Different varieties of fruit trees are susceptible to different diseases. There are varieties that are disease resistant, or less susceptible to insect pests than others. Check with your local garden centre or grower for the best trees for your region.
Winter is the time for clean up sprays on all fruit trees. Use a plant spraying oil to capture any overwintering insect eggs which hide in leaf buds and in bark. Mix this with a copper oxychloride spray to get any overwintering fungal spores. Oil and copper based spray applications are protectant sprays so are good to apply as a general clean up and can be done through winter up to bud burst in spring.
Broad-spectrum fungicides can be applied early in the season for the following diseases:
- Brown spot
- Black spot
Often these diseases appear when conditions are cool and wet, or warm and humid.
Leaf curl always appears early in the season and lasts for several weeks. To control leaf curl use a copper based spray that is non toxic to bees as a preventative over winter, before bud burst in spring and then two weeks after bud burst. Collecting up the fallen leaves will also help minimise leaf curl in the following season.
Insecticide sprays will control most common insect pests that affect fruit trees. They need to be applied after petal fall to protect foraging bees and other pollinators. Spray 14 days after petal fall and then again in the middle of summer to capture the second generation.
Use pheromone traps for pests such as codling moth and guava moth that burrow into fruit, when they are placed on the tree is critical for effective control.
- For codling moth place the traps in trees in September/October, the timing is important. Codling moth overwinter and have a dormant period.
- For guava moth, place them in the trees when fruit first set and keep them there until fruiting has finished, they do not have a dormant period so will find other hosts in winter.
Check with your local garden centre for a suitable spray for your fruit trees, there are also natural and non-toxic options available. By having good growing practices you will minimise the amount of spray required.

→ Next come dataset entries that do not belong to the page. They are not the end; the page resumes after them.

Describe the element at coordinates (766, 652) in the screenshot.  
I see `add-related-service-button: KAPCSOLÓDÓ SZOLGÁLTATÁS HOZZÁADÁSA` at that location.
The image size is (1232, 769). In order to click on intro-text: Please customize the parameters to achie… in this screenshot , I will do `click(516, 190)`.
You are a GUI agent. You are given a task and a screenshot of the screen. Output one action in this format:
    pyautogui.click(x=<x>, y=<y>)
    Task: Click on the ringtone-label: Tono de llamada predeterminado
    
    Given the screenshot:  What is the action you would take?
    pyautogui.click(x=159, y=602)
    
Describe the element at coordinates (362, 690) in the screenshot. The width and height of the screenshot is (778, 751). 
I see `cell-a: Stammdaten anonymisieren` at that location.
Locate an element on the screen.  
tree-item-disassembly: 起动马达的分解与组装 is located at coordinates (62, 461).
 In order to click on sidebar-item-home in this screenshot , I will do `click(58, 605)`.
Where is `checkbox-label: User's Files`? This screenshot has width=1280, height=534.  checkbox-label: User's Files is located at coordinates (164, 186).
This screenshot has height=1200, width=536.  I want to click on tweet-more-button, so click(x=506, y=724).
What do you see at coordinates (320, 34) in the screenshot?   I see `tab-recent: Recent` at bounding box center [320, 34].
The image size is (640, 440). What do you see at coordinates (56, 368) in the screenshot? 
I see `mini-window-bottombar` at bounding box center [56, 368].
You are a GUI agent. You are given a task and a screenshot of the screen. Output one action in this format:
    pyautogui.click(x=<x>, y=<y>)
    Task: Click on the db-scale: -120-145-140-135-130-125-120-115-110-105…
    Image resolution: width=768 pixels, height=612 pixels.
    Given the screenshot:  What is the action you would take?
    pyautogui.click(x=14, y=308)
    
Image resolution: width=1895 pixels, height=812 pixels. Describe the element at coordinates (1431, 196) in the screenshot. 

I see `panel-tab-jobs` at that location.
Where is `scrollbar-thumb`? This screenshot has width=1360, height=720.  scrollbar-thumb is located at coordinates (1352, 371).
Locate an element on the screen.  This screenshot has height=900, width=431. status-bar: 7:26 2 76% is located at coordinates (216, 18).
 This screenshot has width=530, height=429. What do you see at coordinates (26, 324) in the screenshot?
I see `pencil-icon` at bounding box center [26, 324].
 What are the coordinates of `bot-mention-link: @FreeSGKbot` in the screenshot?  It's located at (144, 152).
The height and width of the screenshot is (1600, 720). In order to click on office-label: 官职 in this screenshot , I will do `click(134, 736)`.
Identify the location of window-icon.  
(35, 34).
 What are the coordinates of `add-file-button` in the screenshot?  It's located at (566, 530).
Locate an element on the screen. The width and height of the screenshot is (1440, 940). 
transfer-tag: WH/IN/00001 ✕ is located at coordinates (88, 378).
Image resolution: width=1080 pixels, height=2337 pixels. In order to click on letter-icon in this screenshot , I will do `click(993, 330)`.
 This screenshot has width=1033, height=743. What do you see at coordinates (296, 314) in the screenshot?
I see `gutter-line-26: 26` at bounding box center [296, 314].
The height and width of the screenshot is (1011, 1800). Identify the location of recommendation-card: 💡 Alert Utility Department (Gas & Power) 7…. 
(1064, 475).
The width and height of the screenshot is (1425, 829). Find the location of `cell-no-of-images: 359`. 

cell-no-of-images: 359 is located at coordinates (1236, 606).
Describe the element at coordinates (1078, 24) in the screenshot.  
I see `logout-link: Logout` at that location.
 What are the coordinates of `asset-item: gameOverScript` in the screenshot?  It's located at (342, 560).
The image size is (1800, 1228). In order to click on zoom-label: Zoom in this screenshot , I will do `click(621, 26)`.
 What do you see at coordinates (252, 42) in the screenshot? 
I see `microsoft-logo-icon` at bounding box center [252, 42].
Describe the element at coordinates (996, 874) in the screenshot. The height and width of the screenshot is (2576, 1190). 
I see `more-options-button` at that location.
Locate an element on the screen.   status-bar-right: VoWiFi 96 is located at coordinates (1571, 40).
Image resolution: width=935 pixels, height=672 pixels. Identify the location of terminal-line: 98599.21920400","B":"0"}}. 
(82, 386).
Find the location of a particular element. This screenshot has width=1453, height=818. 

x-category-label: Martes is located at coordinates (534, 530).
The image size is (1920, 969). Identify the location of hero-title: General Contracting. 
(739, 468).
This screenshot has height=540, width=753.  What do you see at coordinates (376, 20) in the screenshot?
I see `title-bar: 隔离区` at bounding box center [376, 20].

- Take care not to spray when trees are in blossom, and spraying early in the morning is preferable to later in the day when bees are present.
- Take care not to spray on a windy day to minimise spray drift.
- Collect up fallen leaves, keeping the area weed free, burn any infected plant material or disposing of it in the rubbish and not the compost.
- Replenishing nutrients used by your fruit trees ensures they will grow to their full potential, improving flowering and fruiting so they produce abundant and juicy crops. Use Tui Performance Naturals Citrus & Fruit fertiliser to feed your fruit trees planted in the garden or in pots and containers. Feed during the key growth times of spring, summer and autumn.
- Protect your trees from the elements with layers of mulch. Add a layer of Tui Mulch & Feed about 50mm deep around fruit trees to suppress weeds and help conserve moisture. Be careful not to leave the mulch touching the trunk/stem of the plants as this can cause rot.